Nel frattempo, in Italia abbiamo una tra le legislazioni più avanzate in Europa ma, purtroppo, la maggior parte delle disposizioni non vengono applicate: il Codice Rosso approvato nel 2019 ha introdotto nuovi delitti come l’induzione al matrimonio, la deformazione dell’aspetto della persona e obbliga i giudici ad ascoltare la vittima entro tre giorni. Il codice è stato un passo in avanti, ma non è ancora sufficiente. Di fatto il problema non riguarda le leggi, come spiega la giudice consulente della Commissione femminicidi del Senato Paola Di Nicola Travaglini, ma il grado di preparazione della giustizia italiana su questa onnipresente e immensa problematica: “Abbiamo una legislazione tra le più avanzate d’Europa e del mondo. Molto efficace, seria e utile a prevenire e non solo a tutelare le vittime. Le norme però sono in gran parte male applicate, quindi è un problema di formazione degli operatori”, afferma. Difatti l’Italia pur essendo stata tra i primi paesi a ratificare la Convenzione del Consiglio d’Europa sulla prevenzione della lotta alla violenza contro le donne e alla violenza domestica, queste appaiono solamente in poco più del 3% delle sentenze.

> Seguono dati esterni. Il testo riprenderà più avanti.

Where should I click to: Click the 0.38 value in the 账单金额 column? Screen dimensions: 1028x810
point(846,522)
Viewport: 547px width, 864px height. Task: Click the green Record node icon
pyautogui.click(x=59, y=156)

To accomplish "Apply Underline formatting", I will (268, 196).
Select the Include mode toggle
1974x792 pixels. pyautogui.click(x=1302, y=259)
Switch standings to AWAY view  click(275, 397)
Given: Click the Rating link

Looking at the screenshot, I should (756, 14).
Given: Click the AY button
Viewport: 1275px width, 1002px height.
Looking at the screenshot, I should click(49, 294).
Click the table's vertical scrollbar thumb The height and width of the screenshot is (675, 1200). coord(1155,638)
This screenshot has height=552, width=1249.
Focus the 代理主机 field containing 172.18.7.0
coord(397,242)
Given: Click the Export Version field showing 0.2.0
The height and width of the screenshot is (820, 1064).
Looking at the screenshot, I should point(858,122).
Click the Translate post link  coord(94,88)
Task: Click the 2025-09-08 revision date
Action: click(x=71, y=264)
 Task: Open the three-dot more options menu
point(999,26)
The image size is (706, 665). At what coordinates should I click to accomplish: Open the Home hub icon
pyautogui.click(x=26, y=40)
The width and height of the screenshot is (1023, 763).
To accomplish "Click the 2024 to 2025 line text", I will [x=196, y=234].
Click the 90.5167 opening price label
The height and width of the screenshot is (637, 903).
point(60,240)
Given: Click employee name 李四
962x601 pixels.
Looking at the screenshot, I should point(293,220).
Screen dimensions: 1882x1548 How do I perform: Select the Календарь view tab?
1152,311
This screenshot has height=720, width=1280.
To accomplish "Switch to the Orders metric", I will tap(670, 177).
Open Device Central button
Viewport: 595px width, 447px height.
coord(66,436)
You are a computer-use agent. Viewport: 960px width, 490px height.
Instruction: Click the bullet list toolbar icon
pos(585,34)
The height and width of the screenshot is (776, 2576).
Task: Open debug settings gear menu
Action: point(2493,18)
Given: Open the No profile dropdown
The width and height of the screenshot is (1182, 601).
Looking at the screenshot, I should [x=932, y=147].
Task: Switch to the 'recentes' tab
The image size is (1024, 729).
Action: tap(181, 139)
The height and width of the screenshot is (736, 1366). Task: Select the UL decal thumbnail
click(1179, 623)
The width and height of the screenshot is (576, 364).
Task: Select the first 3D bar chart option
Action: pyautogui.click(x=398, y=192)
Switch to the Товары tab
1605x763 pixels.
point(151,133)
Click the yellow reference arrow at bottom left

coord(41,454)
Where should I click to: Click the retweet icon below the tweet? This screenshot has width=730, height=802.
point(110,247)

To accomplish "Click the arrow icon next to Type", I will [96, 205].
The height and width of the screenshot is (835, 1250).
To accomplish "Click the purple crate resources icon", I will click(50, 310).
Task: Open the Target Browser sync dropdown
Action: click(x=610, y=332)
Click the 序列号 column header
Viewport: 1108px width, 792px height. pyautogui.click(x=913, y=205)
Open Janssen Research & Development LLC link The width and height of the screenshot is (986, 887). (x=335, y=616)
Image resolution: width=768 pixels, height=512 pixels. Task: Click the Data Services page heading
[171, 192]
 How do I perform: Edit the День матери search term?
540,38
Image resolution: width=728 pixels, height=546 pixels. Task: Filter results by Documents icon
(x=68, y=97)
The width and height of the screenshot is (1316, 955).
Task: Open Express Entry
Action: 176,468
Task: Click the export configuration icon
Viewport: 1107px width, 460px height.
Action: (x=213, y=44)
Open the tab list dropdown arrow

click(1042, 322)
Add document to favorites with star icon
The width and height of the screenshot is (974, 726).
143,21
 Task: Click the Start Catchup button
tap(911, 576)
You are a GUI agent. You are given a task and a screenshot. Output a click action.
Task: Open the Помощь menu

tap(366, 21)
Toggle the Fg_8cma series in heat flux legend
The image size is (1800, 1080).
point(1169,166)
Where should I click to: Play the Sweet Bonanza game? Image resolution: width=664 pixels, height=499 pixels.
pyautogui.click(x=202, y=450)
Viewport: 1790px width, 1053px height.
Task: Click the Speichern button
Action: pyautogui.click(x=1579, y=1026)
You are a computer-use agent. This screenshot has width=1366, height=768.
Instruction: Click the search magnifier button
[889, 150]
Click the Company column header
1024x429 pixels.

Inoltre, secondo il Rapporto sulla violenza di genere e domestica nella giustizia della Commissione femminicidi, il 95% dei tribunali civili non è formato dal punto di vista giuridico e culturale ad identificare i casi di violenza domestica.
Denunciare un abuso o una violenza subita non è mai semplice. Per questo, in Spagna, gli strumenti che le donne hanno a disposizione sono diversi: la Guardia Civil, la polizia nazionale, la polizia locale, i tribunali speciali dedicati alle violenze di genere e i juzgados de guardia, una specie di pronto soccorso della giustizia aperto ad ogni ora.
Infatti, guardando i dati, si può notare come in Italia il 15% delle vittime sporge denuncia, mentre in Spagna la cifra aumenta fino al 26%. “La nostra normativa è cosciente del fatto che la denuncia per la donna non è sempre la prima opzione. In molte occasioni la vittima non si sente pronta a denunciare perché ha una dipendenza economica, sentimentale, o perché non sa cosa succederà ai suoi figli”, spiega Esteve.
Segno di questo contesto avanzato ed efficace è l’Indice di parità di genere, in cui la Spagna è preceduta solamente dai paesi nordici, occupando l’ottava posizione, mentre l’Italia si trova alla quattordicesima posizione.
A gennaio si è pareggiato il congedo di maternità e paternità a 12 settimane per entrambi i sessi, mentre in Italia il Family Act dovrebbe aumentare il congedo di paternità da 10 a 90 giorni.
La Spagna, esemplare per la lotta alla violenza di genere, dovrebbe essere un modello per tutti i Paesi europei e non solo. La cultura etero patriarcale è insita in ognuno di noi, in ogni individuo della società. Per questo è così difficile da sradicare, ma non dobbiamo arrenderci. Anzi, dobbiamo trovare la forza per combattere insieme un nemico comune ad ognuno di noi.